Midline discrepancy can arise from jaw/skeletal problems, jaw deviation or dental problems such as unilateral deciduous or permanent tooth eruption, teeth crowding, and missing one or more teeth. If midline discrepancy is due to jaw deviation and if the patient refers to a dentist before puberty, this malformation can be easily treated with removable orthodontic appliances. However, if the patient refers to the dentist after puberty and midline discrepancy is due to jaw/skeletal problems, midline discrepancy should be treated through jaw surgery and orthodontics. Therefore, priority is given to early treatment with orthodontics without surgical intervention. Patients with tooth problems need fixed treatment, which can be done at any age given their gum conditions.
As mentioned, midline discrepancy is a common problem associated with difficult diagnosis and treatment. Midline discrepancy may be of dental or bone origin, or a combination of both. Occasionally, a change in the functional direction of the mandible can lead to midline discrepancy.
Therefore, it is crucial to determine whether the cause of the discrepancy is of a dental or bone origin, or a combination of both. According to orthodontic textbooks, the maxillary midline is exactly in the mouth middle in about 70% of people, but the maxilla and mandible only match in one fourth of the population. Midline discrepancy is found in all types of cases.
Midline discrepancy is located at the esthetic point of the face and is very obvious, necessitating correction and treatment. Causes and diagnosis of this malformation are discussed below.

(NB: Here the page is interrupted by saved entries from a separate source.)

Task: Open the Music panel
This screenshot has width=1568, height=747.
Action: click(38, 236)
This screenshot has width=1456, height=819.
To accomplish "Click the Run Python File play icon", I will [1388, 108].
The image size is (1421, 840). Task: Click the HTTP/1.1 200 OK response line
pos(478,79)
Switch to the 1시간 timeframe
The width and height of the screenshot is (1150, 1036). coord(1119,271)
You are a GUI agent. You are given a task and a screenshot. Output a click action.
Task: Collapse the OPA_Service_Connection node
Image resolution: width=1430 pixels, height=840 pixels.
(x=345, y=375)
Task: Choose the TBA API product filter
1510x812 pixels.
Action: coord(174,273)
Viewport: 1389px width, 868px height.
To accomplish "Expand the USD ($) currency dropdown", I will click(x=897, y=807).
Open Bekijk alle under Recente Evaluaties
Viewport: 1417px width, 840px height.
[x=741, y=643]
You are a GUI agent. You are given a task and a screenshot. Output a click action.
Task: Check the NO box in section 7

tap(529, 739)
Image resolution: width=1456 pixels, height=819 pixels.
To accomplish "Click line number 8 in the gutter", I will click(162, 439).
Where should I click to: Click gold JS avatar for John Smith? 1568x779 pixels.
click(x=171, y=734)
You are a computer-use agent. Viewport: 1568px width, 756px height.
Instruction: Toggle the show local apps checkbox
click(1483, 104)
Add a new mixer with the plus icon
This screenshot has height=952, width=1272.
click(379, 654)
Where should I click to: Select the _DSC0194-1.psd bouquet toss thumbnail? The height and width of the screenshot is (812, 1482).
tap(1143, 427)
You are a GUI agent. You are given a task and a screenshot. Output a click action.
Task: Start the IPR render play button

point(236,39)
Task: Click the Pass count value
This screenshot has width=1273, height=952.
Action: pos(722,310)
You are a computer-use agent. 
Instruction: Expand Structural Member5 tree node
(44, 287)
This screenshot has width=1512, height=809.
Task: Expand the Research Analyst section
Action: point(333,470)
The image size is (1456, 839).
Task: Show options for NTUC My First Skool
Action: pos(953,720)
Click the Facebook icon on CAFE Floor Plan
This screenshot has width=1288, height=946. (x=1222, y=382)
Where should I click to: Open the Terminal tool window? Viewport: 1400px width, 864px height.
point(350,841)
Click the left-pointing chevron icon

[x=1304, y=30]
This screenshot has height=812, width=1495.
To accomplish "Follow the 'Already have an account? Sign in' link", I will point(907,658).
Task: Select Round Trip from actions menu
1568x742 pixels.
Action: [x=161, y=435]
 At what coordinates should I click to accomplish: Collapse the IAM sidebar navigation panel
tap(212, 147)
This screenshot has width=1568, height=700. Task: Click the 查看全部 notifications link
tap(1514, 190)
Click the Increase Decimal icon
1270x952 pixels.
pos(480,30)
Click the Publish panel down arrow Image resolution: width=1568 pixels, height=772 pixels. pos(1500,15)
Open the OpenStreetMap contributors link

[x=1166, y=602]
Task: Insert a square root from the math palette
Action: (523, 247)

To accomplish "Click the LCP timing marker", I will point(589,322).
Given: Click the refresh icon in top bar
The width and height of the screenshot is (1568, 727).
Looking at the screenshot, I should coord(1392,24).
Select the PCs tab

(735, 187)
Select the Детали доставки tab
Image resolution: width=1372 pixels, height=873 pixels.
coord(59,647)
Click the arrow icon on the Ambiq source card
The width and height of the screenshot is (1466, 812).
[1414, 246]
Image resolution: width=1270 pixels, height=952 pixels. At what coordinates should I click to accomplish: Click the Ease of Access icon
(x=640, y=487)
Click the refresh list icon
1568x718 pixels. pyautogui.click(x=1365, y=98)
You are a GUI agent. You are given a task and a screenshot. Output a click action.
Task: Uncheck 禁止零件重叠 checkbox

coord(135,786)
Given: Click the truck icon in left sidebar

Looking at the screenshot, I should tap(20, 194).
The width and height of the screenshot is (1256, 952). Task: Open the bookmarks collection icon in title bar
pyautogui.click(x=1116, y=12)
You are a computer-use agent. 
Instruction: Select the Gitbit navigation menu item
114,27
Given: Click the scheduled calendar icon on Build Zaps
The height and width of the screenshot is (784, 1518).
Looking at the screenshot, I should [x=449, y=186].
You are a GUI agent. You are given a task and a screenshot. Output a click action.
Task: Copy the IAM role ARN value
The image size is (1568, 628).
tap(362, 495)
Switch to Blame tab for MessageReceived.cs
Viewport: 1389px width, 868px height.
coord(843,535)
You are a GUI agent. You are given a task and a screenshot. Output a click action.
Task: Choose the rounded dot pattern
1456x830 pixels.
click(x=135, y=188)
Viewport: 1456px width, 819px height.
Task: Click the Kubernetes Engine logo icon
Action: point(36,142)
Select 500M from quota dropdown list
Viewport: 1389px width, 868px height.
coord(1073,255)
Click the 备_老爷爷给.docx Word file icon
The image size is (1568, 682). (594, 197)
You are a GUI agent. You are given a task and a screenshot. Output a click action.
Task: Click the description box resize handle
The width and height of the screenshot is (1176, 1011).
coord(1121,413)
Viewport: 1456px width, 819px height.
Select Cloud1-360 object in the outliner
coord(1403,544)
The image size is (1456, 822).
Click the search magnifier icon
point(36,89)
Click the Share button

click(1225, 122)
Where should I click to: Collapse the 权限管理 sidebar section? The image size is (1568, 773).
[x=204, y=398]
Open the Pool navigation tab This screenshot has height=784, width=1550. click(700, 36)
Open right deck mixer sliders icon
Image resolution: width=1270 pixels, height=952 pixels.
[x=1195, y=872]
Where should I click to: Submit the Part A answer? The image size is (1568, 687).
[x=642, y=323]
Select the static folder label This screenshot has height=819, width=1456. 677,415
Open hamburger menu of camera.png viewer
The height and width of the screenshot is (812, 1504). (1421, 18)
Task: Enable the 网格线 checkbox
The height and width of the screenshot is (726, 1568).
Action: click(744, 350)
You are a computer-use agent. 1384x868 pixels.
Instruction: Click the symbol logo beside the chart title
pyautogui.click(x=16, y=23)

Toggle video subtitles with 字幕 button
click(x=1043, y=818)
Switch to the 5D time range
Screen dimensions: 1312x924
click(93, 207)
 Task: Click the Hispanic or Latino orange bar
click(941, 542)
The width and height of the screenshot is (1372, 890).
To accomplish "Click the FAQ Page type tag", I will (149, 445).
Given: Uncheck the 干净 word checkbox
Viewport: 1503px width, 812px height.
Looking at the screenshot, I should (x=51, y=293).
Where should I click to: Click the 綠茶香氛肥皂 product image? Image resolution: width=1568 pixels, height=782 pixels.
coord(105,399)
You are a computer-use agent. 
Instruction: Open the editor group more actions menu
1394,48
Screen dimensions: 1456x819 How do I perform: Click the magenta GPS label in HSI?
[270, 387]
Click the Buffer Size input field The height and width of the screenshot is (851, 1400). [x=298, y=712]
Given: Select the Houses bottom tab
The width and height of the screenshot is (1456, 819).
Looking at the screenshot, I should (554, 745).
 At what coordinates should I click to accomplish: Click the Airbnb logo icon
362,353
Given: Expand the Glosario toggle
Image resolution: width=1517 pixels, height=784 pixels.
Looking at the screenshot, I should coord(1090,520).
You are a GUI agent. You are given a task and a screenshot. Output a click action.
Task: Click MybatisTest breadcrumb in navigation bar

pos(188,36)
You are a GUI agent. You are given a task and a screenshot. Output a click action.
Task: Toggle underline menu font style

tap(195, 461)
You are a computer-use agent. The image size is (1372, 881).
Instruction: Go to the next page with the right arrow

Etiology of midline discrepancy
Midline discrepancy usually has two common causes regardless of its type:
In general, the causes of midline discrepancy are divided into two categories:
– Genetic factors
– Non-genetic factors
- Genetics: Deficiencies in the genetic of symmetry-generating mechanism as well as environmental factors lead to definitive deviation of midline to the right or left.
Examples: Multiple neurofibromatosis, dominant gene-related familial incidence, hemisfacial microsomia (facial asymmetry), and cleft lip and palate.
- Local and non-genetic factors:
– Jaw trauma
– Early loss of deciduous teeth
– Ankylosis of primary molar teeth (Ankylosis: fusion of the tooth root surface with its surrounding alveolar bone)
– Improper tooth eruption
– Congenital missed teeth or extra teeth
– Tooth decay
– Tooth size
Midline position measurement
The position of the maxillary midline relative to the facial midline is considered an important diagnostic component in orthodontic treatment. In most patients undergoing orthodontic treatment, the maxillary and mandibular midline is not aligned with the midline of the facial soft tissue. This may arise from bony asymmetries in which the maxilla or mandible have an abnormal position relative to the face bony structure, or from dental asymmetries due to upward or downward displacement or deviation of teeth, upper or lower teeth arches, teeth rotation or difference in teeth size.